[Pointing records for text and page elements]
--- START ---

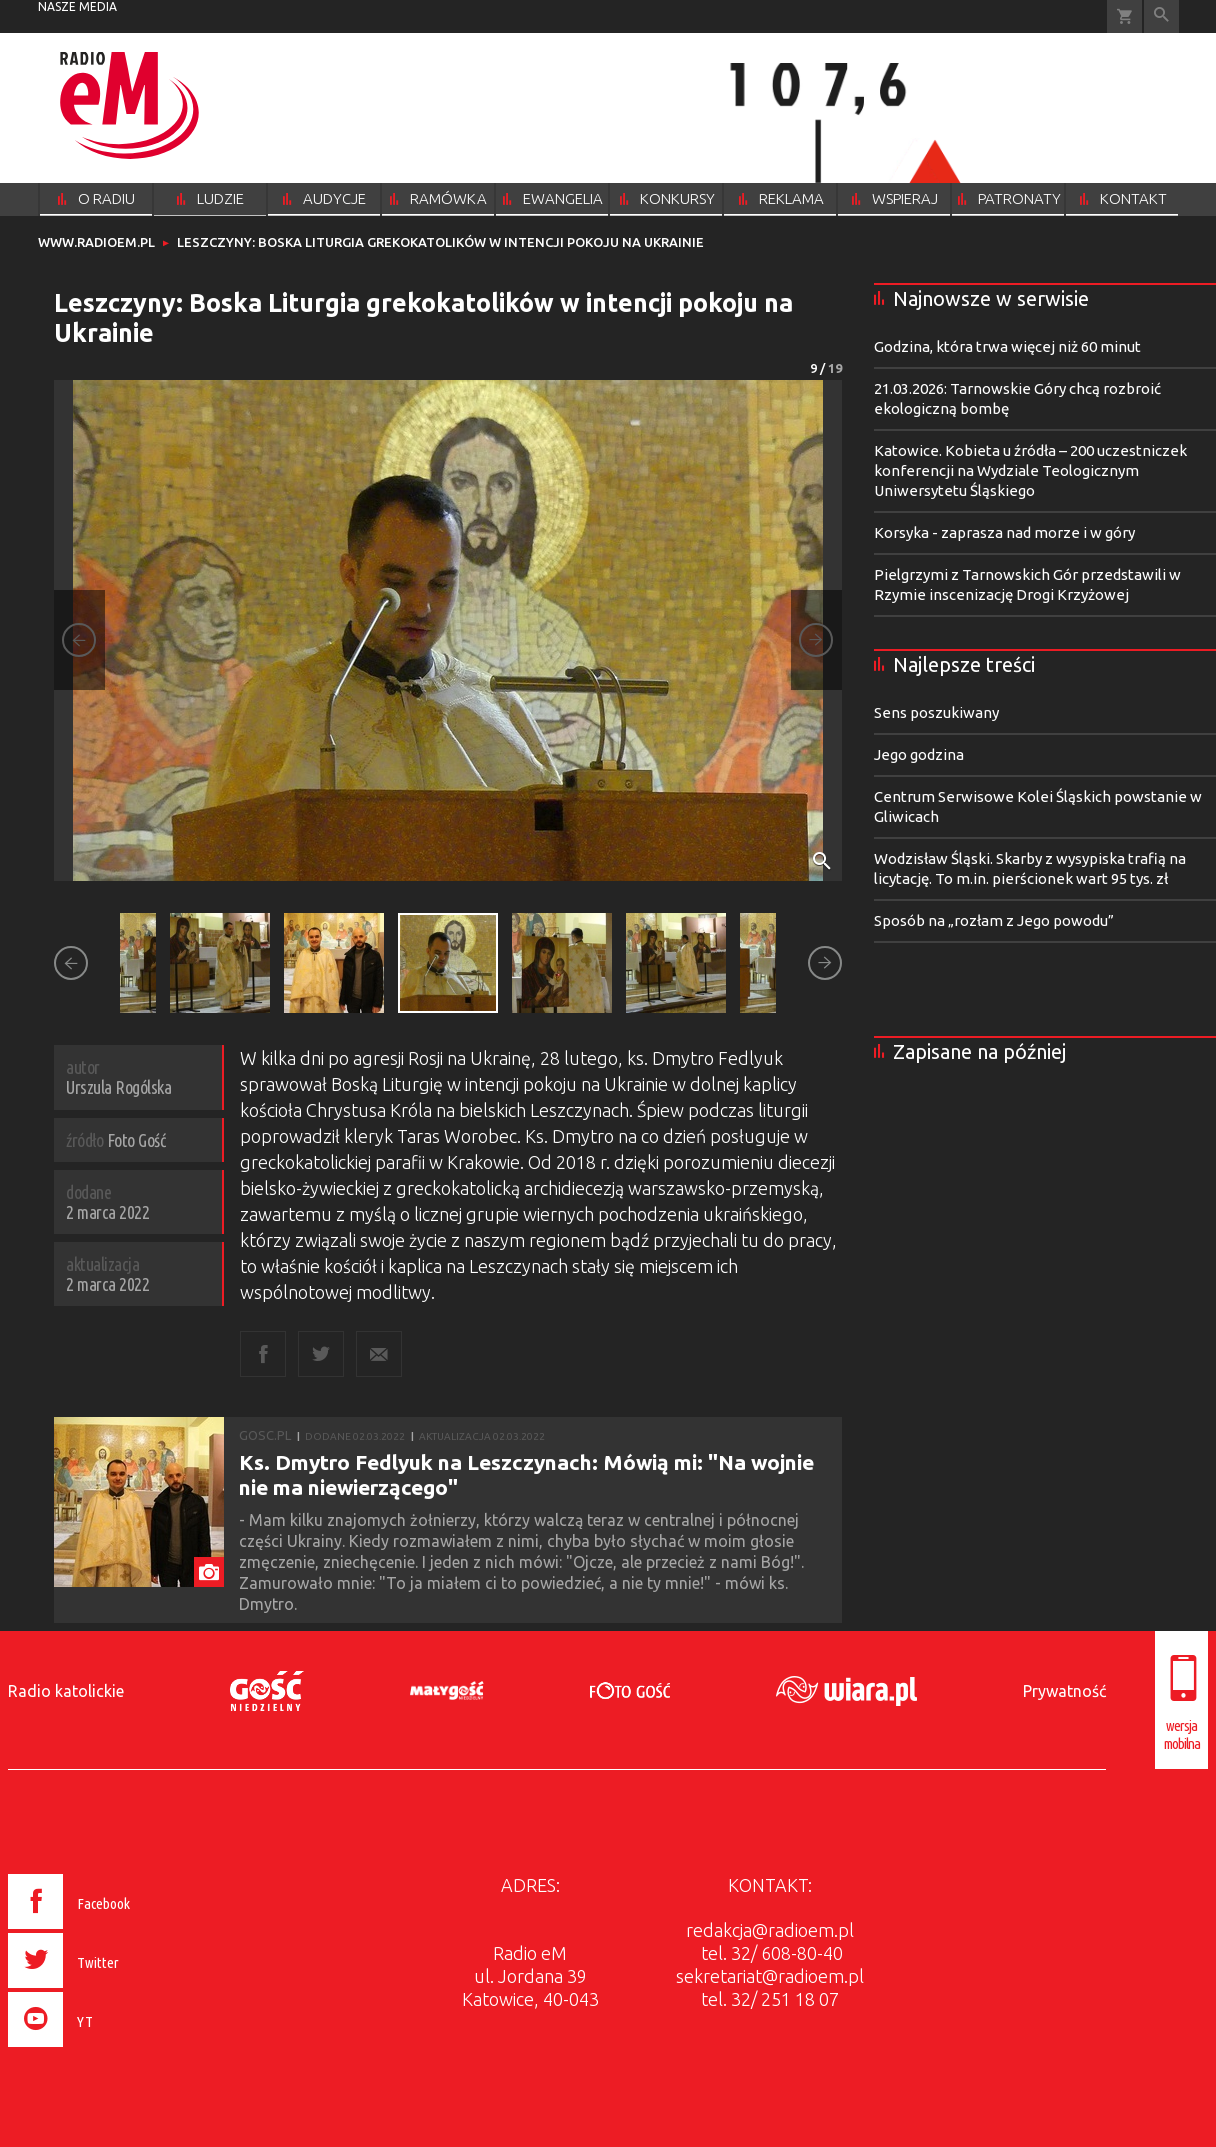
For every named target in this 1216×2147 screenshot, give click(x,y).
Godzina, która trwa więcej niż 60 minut (1007, 346)
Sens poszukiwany (936, 712)
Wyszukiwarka (1161, 16)
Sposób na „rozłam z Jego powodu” (994, 920)
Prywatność (1064, 1691)
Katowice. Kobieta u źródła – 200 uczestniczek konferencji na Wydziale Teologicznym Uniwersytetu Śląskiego (1030, 470)
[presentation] (111, 2050)
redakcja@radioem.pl (770, 1930)
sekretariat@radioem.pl (770, 1976)
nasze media (77, 6)
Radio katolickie (66, 1691)
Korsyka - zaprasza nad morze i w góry (1004, 532)
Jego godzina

--- END ---

• _What you will do_
Reproduce the records above without any change, starting at the line that contains "Katowice. Kobieta u" and continuing through the last line of the records, with both ends included.

• _Result for this task_
Katowice. Kobieta u źródła – 200 uczestniczek konferencji na Wydziale Teologicznym Uniwersytetu Śląskiego (1030, 470)
[presentation] (111, 2050)
redakcja@radioem.pl (770, 1930)
sekretariat@radioem.pl (770, 1976)
nasze media (77, 6)
Radio katolickie (66, 1691)
Korsyka - zaprasza nad morze i w góry (1004, 532)
Jego godzina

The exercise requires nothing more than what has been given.